[Aim of the exercise]:
Continue the argument about fighting the Rachni from where it stops.

[Passage given]:
::::::
You're confusing their inability to continue with their intent to stop. That's not quite accurate, hence the "refusal to surrender" bit. There is no effective removal of arms, and pacify the Rachni population. From our understanding, they want us dead. Why exactly would I stop attacking against a group that's at this very moment trying to build enough forces/resources to continue the assault? Why would I devote the resources to bother keeping them alive at that point, given their intent? They haven't decided "I guess we have to give up the war effort" now. The only thing stopping them from killing us is that they can't reach us....until that changes.
Regarding the comparison: Wolves don't have a singular instinctive desire to murder us in mass. When wolves are a threat with the scale and focus of the Rachni, that might be an option, assuming there wouldn't be other negative factors to a wolf extinction.
::::::
(Element and text position data)
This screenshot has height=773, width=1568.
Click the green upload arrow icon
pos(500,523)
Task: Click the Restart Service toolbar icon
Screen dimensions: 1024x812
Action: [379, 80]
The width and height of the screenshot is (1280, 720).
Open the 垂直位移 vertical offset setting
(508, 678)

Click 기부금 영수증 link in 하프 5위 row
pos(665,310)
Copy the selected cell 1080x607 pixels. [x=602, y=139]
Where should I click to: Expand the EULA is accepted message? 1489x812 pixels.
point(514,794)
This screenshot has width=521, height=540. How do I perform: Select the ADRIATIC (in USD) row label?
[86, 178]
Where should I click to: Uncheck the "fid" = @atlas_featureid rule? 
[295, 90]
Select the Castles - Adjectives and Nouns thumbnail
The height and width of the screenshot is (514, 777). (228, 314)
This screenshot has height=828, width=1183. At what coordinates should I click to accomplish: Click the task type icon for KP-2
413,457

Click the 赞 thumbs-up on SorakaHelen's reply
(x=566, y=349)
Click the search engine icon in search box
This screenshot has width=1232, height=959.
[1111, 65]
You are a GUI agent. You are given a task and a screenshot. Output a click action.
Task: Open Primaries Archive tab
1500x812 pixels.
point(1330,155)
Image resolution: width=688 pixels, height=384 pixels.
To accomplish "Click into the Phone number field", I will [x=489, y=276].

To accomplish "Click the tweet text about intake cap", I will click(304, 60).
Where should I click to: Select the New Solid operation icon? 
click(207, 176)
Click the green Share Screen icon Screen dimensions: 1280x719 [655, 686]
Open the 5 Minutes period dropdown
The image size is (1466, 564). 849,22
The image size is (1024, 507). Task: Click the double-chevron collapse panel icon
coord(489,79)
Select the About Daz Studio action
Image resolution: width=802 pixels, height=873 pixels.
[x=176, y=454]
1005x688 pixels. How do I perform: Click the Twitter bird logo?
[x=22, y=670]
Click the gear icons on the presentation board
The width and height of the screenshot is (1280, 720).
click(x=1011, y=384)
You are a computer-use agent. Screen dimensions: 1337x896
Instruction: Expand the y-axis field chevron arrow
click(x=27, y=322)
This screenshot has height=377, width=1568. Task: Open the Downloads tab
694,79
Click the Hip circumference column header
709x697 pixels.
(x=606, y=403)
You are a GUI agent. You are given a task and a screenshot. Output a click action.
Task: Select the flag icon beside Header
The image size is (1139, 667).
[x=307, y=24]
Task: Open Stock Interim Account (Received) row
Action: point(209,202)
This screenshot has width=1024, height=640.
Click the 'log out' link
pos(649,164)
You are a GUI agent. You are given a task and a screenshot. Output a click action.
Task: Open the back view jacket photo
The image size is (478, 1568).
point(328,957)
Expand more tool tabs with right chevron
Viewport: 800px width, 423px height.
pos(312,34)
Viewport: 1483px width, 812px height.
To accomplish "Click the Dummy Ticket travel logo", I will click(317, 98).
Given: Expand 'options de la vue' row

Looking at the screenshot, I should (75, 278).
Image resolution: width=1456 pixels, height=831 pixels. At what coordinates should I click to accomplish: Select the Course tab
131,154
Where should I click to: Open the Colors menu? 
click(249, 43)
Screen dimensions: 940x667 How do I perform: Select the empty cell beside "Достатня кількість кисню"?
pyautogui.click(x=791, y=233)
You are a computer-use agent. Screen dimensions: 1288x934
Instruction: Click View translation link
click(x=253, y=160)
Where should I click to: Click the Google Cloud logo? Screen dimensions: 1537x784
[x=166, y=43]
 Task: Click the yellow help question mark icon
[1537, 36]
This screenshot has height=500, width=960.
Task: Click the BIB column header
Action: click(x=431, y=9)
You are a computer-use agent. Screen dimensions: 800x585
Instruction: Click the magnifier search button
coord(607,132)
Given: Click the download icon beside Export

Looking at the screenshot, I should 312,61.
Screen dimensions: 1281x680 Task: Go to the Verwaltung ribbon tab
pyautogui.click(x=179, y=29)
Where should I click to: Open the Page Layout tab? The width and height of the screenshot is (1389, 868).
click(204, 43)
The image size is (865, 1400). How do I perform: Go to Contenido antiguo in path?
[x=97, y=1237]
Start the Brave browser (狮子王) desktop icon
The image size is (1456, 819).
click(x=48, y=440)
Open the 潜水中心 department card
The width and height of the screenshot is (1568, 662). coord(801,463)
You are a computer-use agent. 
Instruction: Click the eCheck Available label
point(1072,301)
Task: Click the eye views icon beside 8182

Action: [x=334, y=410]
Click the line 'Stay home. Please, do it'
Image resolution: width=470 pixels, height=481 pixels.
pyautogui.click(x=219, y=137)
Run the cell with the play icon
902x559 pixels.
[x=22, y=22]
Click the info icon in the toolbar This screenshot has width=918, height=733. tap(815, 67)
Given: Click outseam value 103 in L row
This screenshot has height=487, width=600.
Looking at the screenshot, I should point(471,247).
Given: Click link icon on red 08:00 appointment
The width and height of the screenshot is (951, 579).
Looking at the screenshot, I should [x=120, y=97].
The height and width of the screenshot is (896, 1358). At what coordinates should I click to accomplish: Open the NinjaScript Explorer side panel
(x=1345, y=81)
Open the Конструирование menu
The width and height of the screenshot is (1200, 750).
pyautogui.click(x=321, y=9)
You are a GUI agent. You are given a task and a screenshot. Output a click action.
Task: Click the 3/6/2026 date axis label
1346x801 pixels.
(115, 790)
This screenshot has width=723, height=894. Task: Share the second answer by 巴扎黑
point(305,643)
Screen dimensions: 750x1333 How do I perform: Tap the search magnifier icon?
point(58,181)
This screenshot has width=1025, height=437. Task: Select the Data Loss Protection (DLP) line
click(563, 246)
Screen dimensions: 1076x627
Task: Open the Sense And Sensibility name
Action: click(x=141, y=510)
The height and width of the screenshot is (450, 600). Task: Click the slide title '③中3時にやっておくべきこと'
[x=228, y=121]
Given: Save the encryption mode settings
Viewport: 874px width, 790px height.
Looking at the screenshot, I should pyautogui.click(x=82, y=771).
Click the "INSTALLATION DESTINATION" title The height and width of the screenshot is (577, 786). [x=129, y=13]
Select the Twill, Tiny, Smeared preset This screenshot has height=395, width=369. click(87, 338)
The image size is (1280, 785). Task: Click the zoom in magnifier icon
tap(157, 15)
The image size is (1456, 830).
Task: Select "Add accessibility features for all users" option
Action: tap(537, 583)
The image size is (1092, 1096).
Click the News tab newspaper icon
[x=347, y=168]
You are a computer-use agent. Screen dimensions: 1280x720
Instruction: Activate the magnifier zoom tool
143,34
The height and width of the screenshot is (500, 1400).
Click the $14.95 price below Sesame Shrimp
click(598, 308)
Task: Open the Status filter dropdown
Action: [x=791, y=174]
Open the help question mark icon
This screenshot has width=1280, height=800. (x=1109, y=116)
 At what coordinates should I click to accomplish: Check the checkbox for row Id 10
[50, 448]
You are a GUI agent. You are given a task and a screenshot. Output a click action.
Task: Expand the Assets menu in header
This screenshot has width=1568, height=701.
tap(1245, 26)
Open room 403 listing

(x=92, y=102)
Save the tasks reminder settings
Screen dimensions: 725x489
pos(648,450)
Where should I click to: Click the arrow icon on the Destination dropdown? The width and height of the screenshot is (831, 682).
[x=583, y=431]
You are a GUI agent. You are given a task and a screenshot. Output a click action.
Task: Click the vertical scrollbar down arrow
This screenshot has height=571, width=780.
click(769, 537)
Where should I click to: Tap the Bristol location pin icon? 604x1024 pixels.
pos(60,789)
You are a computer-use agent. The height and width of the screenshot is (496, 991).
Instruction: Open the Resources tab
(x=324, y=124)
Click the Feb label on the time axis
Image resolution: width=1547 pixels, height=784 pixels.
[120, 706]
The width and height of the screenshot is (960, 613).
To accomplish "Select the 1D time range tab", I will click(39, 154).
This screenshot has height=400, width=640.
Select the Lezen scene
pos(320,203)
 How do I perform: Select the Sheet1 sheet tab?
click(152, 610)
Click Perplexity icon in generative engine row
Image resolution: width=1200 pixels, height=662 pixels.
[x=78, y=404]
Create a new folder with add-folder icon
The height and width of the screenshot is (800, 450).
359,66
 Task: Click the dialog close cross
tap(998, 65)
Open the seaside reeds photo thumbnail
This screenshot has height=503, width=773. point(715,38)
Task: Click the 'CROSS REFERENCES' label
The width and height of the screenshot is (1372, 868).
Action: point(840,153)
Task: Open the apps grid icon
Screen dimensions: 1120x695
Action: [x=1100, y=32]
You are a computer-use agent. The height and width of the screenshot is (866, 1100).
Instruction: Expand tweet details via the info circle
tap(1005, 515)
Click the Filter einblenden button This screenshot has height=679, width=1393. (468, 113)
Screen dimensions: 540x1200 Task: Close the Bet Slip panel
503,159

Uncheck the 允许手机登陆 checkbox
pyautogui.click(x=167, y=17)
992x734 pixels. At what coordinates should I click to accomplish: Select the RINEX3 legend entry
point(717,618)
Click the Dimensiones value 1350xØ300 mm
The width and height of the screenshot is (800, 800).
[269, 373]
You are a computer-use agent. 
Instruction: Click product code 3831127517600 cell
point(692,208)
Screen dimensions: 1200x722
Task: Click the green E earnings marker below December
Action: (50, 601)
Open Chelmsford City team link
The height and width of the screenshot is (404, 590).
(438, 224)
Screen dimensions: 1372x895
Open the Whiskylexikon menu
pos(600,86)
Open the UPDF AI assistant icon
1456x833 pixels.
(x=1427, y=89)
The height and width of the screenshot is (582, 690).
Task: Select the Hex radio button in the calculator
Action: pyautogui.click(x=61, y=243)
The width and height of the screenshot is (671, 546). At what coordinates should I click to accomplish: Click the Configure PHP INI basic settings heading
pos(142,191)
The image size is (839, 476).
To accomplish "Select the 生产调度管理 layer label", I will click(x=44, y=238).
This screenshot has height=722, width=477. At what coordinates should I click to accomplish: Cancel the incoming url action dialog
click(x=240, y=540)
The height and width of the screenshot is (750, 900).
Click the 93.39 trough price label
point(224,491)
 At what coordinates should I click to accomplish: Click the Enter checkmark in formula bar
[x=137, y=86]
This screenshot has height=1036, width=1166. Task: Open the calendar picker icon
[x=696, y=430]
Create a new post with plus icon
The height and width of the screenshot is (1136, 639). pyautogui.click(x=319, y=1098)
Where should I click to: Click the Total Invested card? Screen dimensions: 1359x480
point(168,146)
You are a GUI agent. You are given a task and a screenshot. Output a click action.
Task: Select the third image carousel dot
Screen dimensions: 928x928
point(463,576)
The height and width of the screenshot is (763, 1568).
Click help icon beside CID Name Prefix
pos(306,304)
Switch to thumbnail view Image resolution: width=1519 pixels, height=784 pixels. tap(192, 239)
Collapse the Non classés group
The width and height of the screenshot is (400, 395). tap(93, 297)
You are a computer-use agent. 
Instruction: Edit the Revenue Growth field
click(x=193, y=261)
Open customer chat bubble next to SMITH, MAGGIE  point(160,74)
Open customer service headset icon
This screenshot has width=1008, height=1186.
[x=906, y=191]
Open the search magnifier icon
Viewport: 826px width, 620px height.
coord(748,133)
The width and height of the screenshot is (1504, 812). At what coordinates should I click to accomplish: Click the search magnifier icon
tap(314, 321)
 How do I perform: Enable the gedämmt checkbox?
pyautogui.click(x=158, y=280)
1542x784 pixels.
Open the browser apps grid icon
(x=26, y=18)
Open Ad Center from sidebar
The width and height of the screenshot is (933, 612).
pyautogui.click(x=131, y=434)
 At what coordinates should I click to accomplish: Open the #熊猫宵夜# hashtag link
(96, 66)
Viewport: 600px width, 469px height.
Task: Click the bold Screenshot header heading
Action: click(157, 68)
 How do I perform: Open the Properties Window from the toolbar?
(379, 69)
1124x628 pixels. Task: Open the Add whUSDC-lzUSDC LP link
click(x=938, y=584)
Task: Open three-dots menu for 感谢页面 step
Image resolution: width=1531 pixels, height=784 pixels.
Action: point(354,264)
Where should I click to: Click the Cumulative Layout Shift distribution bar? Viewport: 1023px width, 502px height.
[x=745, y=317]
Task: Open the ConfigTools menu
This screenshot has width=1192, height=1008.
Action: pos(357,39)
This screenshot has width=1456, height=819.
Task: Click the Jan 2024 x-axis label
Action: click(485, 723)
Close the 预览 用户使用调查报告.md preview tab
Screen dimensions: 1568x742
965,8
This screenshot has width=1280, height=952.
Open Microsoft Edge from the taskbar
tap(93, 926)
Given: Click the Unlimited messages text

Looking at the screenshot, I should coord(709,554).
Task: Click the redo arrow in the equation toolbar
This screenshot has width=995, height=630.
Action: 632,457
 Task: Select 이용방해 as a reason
::::::
[Task answer]:
ou just explained the other source that renders codex description inadequate. The fact that the Council were essentially hunting to extinction an entire species of sentients brainwashed and unethically modified into insanity against their will into engaging in self destructive violence, who are therefore not even responsible for their actions at all (as you were claiming earlier with the "collective responsibility" garbage) makes it all the more repugnant. I'll concede, however, they certainly had no knowledge Reapers or Leviathan this at the time, so it doesn't make the Council's actions any more reprehensible than simply killing an entire sentient and sapient species down to the last individual out of ideologically motivated racial violence.
^And I'll go to my previous statement: point to where the codex is contradicted on this point. Saying "the codex is flawed" is cute. But the codex is to be contested when we have secondary or primary resources that contradict it. No such bit exists with the Rachni.